LTL  2.0.x
Functions
Robust mean and dispersion using Tukey's biweight

Functions

template<class Expr , int N>
Expr::value_type ltl::robust_sigma (const ExprBase< Expr, N > &a, const bool zero=false)
 
template<class Expr , int N>
Expr::value_type ltl::biweight_mean (const ExprBase< Expr, N > &a, typename Expr::value_type *rsigma=NULL, const int maxit=20)
 

Detailed Description

Function Documentation

template<class Expr , int N>
Expr::value_type ltl::robust_sigma ( const ExprBase< Expr, N > &  a,
const bool  zero = false 
)

Calculate a resistant estimate of the dispersion of a distribution. For an uncontaminated distribution, this is identical to the standard deviation. Use the median absolute deviation as the initial estimate, then weight points using Tukey's Biweight. See, for example, "Understanding Robust and Exploratory Data Analysis," by Hoaglin, Mosteller and Tukey, John Wiley & Sons, 1983.

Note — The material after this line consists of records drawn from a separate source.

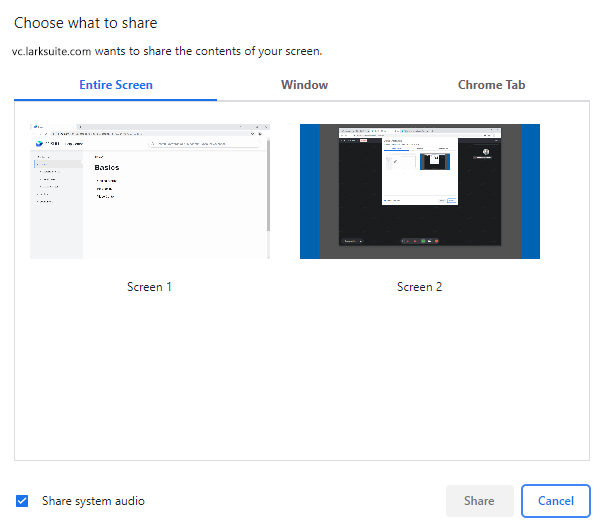600x528 pixels.
Task: Click the Share system audio label text
Action: 93,501
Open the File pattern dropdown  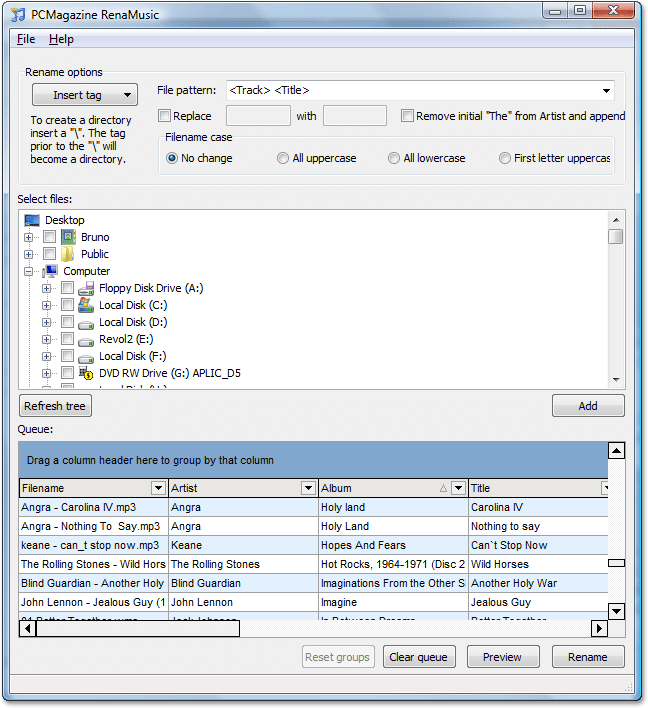606,91
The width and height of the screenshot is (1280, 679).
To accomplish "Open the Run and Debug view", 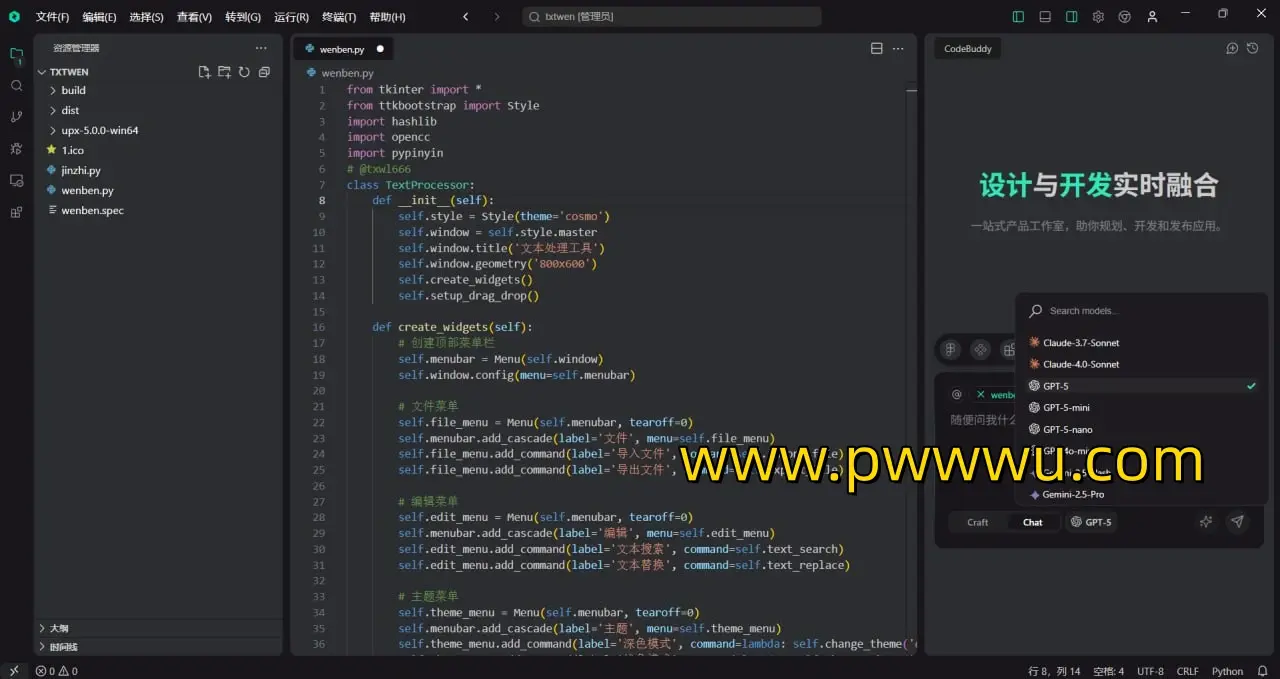I will click(x=16, y=149).
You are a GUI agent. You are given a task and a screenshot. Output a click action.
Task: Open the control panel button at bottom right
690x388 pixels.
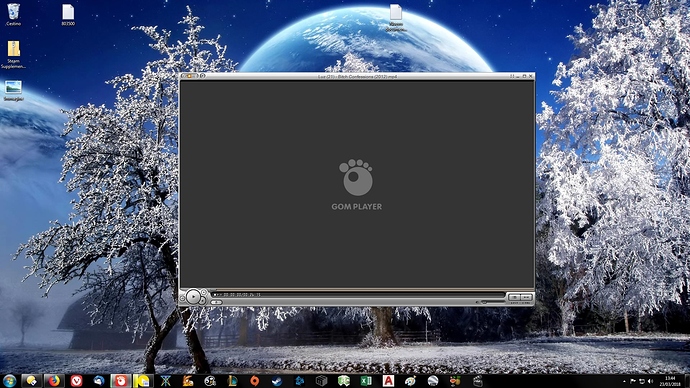point(514,297)
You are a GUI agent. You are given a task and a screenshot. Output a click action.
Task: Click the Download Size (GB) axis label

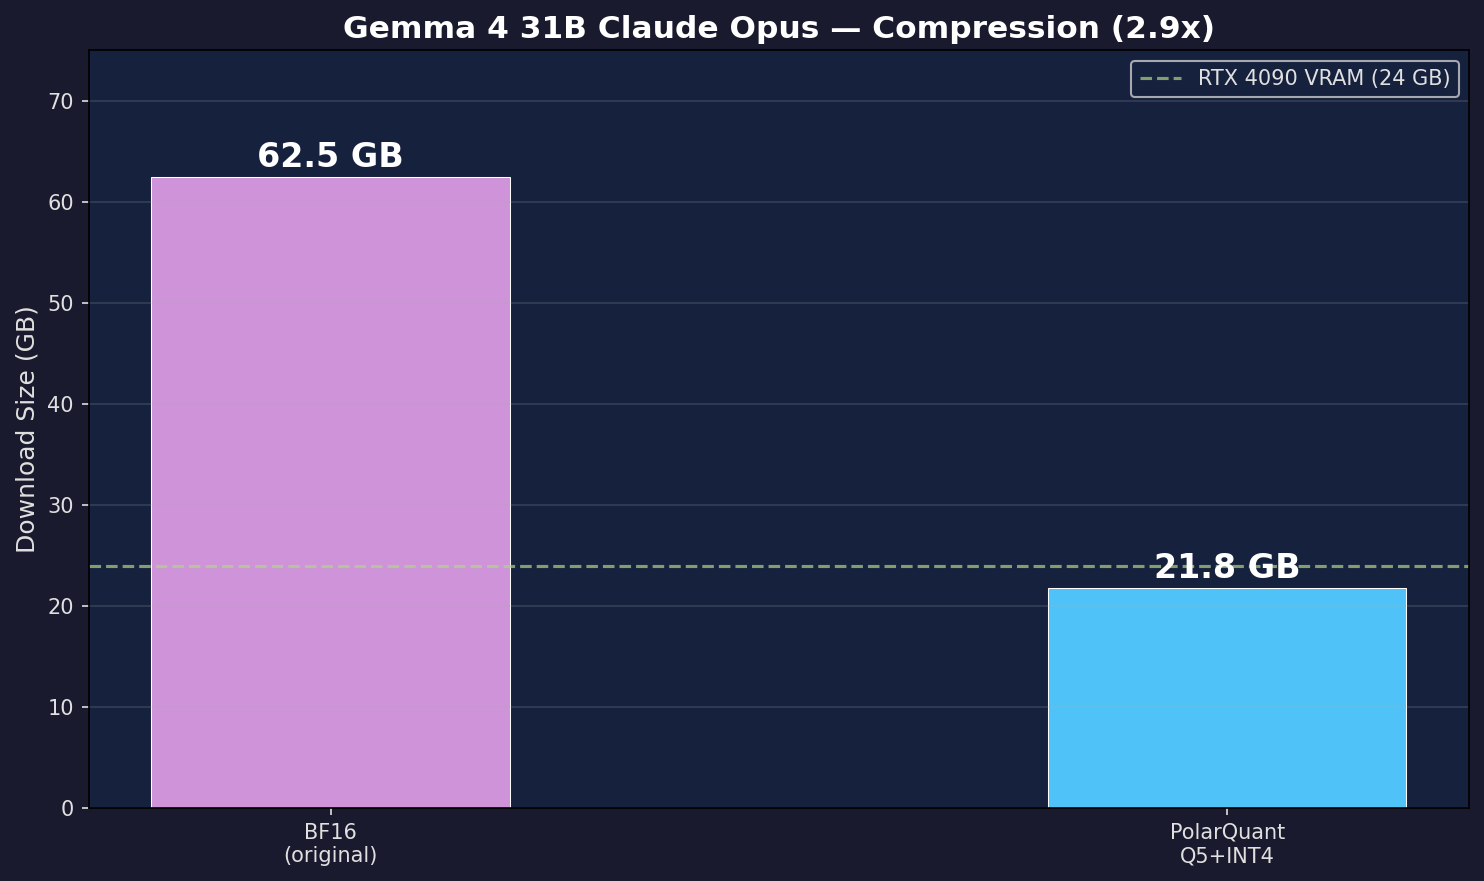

If zero is true, the dispersion is caluculated around the value 0 instead of the average value. For example, if Expr is a vector of residuals, zero should be set to true.

Returns the dispersion, -1 in case of error.

References ltl::average(), ltl::count(), ltl::ExprBase< Derived_T, N_Dims >::derived(), ltl::median_exact(), and ltl::sum().

Referenced by ltl::biweight_mean().

template<class Expr , int N>
Expr::value_type ltl::biweight_mean ( const ExprBase< Expr, N > &  a,
typename Expr::value_type *  rsigma = NULL,
const int  maxit = 20 
)

Calculate the center and dispersion (like mean and sigma) of a distribution using bisquare weighting (Tukey's bisquare). Optionally control the maximum number of iterations in the parameter maxit.

Return the mean, and optionally the dispersion (stddev) in *rsigma.

References ltl::ExprBase< Derived_T, N_Dims >::derived(), ltl::max(), ltl::median_exact(), ltl::robust_sigma(), and ltl::sum().